Getting Django admin url for an object

Question

Before Django 1.0 there was an easy way to get the admin url of an object, and I had written a small filter that I\'d use like this:

Answer 1

from django.core.urlresolvers import reverse
def url_to_edit_object(obj):
  url = reverse('admin:%s_%s_change' % (obj._meta.app_label,  obj._meta.model_name),  args=[obj.id] )
  return u'<a href="%s">Edit %s</a>' % (url,  obj.__unicode__())

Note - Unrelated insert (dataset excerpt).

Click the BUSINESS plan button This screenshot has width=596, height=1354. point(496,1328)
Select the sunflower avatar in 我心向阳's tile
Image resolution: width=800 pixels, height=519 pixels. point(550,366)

This is similar to hansen_j's solution except that it uses url namespaces, admin: being the admin's default application namespace.

Answer 2

If you are using 1.0, try making a custom templatetag that looks like this:

def adminpageurl(object, link=None):
    if link is None:
        link = object
    return "<a href=\"/admin/%s/%s/%d\">%s</a>" % (
        instance._meta.app_label,
        instance._meta.module_name,
        instance.id,
        link,
    )

then just use {% adminpageurl my_object %} in your template (don't forget to load the templatetag first)

Answer 3

There's another way for the later versions, for example in 1.10:

{% load admin_urls %}
<a href="{% url opts|admin_urlname:'add' %}">Add user</a>
<a href="{% url opts|admin_urlname:'delete' user.pk %}">Delete this user</a>

Where opts is something like mymodelinstance._meta or MyModelClass._meta

One gotcha is you can't access underscore attributes directly in Django templates (like {{ myinstance._meta }}) so you have to pass the opts object in from the view as template context.